----- Given data

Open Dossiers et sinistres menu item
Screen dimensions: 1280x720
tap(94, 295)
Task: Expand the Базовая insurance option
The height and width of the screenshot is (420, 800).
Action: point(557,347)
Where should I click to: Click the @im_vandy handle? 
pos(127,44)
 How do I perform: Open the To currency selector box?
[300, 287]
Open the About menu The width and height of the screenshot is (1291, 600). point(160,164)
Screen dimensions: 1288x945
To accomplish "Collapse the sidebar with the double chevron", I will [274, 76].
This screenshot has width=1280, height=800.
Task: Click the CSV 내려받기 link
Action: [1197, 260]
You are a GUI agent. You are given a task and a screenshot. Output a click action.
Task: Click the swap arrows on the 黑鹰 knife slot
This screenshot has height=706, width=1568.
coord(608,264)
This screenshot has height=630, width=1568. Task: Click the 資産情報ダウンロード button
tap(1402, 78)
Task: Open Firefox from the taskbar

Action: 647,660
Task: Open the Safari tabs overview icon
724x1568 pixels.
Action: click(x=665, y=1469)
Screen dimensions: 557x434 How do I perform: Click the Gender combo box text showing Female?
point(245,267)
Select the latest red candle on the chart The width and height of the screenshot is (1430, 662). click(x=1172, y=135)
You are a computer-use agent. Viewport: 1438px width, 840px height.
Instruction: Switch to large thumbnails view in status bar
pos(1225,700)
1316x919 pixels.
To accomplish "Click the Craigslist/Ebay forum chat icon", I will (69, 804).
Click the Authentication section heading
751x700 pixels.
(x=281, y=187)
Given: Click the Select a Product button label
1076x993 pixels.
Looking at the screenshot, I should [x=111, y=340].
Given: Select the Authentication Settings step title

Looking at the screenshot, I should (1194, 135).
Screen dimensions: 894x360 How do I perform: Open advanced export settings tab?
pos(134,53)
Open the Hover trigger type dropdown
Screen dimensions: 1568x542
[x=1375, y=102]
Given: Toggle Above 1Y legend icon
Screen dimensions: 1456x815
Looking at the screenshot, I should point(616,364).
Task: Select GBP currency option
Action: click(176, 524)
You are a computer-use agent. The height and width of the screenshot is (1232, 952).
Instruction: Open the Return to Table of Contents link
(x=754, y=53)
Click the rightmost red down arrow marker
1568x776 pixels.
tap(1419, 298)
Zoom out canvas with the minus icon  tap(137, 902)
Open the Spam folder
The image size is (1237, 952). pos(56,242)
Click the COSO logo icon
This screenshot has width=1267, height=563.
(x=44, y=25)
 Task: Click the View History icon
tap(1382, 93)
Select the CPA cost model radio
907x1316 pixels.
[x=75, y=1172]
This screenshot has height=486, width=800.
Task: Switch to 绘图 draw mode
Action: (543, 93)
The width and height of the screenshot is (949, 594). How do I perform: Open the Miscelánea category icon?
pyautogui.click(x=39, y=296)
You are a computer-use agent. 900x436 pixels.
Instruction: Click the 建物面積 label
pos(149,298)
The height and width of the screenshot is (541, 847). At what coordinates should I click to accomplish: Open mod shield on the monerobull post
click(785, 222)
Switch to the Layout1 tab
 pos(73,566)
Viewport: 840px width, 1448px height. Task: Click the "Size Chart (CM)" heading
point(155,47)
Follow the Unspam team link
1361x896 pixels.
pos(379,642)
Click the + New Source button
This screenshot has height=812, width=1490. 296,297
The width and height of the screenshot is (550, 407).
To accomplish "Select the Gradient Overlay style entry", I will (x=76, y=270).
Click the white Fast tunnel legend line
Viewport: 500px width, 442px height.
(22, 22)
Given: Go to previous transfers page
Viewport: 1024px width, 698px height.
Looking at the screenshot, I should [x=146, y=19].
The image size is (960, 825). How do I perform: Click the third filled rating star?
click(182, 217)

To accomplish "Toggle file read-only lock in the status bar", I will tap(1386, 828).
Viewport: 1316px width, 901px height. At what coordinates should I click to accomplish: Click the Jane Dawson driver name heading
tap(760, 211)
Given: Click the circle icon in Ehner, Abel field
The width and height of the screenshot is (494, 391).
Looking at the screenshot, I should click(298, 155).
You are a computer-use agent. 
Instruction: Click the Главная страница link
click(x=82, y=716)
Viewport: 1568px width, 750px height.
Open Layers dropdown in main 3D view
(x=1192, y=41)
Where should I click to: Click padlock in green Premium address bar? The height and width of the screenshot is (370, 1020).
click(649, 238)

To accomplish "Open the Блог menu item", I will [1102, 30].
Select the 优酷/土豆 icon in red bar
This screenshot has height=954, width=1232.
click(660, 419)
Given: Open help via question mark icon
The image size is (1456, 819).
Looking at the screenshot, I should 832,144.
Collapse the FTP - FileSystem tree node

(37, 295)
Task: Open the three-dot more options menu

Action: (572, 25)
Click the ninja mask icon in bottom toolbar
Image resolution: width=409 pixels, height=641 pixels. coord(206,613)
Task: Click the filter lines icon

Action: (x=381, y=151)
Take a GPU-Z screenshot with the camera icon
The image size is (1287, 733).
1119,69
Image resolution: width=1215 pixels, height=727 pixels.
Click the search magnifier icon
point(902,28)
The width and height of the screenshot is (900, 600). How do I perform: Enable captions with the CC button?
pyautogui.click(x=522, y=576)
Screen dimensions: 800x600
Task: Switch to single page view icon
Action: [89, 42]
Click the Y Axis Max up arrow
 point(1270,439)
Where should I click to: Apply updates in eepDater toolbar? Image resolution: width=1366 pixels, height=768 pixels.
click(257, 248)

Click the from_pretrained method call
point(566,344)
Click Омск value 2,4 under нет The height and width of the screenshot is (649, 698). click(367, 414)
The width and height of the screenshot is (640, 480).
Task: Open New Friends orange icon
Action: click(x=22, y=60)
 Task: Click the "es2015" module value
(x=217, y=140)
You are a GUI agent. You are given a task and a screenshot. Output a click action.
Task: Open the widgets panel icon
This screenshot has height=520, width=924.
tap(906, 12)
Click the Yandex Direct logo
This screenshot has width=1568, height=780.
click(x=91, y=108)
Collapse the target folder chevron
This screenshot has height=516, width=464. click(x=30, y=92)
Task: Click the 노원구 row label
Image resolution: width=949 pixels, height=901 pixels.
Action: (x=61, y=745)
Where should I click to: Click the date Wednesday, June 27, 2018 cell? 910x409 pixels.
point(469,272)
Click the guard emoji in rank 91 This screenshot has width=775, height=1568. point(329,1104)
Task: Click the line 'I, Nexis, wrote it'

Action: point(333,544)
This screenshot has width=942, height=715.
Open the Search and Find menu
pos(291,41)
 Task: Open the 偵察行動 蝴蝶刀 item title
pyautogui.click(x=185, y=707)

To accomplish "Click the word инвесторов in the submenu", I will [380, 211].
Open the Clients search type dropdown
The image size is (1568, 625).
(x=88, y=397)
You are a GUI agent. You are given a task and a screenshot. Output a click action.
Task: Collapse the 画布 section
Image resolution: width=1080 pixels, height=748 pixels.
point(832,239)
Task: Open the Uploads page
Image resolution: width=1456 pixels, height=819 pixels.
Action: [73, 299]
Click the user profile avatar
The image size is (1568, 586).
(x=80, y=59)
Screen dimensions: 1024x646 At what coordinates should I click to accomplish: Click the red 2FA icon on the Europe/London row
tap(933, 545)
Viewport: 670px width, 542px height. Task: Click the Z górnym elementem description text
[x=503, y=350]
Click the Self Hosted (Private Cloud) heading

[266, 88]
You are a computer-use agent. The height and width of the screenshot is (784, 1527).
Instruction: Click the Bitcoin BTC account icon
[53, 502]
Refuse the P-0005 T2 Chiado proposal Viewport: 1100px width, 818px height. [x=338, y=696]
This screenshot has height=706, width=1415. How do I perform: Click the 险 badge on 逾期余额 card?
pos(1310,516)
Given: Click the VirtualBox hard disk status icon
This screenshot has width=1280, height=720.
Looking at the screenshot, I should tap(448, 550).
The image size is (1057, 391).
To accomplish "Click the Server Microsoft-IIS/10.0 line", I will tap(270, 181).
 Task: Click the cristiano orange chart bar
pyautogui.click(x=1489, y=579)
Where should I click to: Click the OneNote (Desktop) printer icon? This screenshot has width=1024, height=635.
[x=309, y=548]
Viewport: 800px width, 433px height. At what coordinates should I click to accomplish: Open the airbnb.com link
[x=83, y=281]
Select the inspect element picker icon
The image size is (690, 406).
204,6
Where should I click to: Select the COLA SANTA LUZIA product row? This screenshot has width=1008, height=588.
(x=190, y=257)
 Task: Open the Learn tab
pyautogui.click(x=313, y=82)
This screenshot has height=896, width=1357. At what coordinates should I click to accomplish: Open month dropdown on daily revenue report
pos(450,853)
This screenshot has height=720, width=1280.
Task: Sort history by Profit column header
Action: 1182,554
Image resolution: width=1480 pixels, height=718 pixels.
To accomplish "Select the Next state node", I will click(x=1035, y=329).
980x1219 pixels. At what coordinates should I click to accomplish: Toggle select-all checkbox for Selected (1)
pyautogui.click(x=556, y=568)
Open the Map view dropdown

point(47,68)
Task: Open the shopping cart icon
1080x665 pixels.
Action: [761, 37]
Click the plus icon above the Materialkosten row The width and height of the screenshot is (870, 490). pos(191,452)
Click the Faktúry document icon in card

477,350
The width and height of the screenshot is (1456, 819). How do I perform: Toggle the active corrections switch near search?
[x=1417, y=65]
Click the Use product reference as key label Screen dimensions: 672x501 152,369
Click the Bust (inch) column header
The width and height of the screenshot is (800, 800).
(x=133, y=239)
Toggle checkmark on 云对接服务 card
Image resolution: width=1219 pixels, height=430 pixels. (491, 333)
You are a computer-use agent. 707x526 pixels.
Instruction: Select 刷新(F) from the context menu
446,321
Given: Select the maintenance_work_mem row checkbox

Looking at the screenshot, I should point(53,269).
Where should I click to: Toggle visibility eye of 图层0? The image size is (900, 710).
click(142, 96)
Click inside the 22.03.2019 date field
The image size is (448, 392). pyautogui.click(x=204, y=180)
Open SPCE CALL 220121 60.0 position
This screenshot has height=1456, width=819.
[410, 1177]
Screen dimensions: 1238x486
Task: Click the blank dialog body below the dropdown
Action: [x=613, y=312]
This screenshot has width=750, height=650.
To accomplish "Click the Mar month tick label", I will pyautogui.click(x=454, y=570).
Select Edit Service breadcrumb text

----------

» The request: Rewrite the data starting at the line containing "will [380, 211]." and ending after the line containing "[x=503, y=350]", putting "Downloads" in place of "Uploads" and leaving everything else unchanged.

» Problem solution:
To accomplish "Click the word инвесторов in the submenu", I will [380, 211].
Open the Clients search type dropdown
The image size is (1568, 625).
(x=88, y=397)
You are a GUI agent. You are given a task and a screenshot. Output a click action.
Task: Collapse the 画布 section
Image resolution: width=1080 pixels, height=748 pixels.
point(832,239)
Task: Open the Downloads page
Image resolution: width=1456 pixels, height=819 pixels.
Action: [73, 299]
Click the user profile avatar
The image size is (1568, 586).
(x=80, y=59)
Screen dimensions: 1024x646 At what coordinates should I click to accomplish: Click the red 2FA icon on the Europe/London row
tap(933, 545)
Viewport: 670px width, 542px height. Task: Click the Z górnym elementem description text
[x=503, y=350]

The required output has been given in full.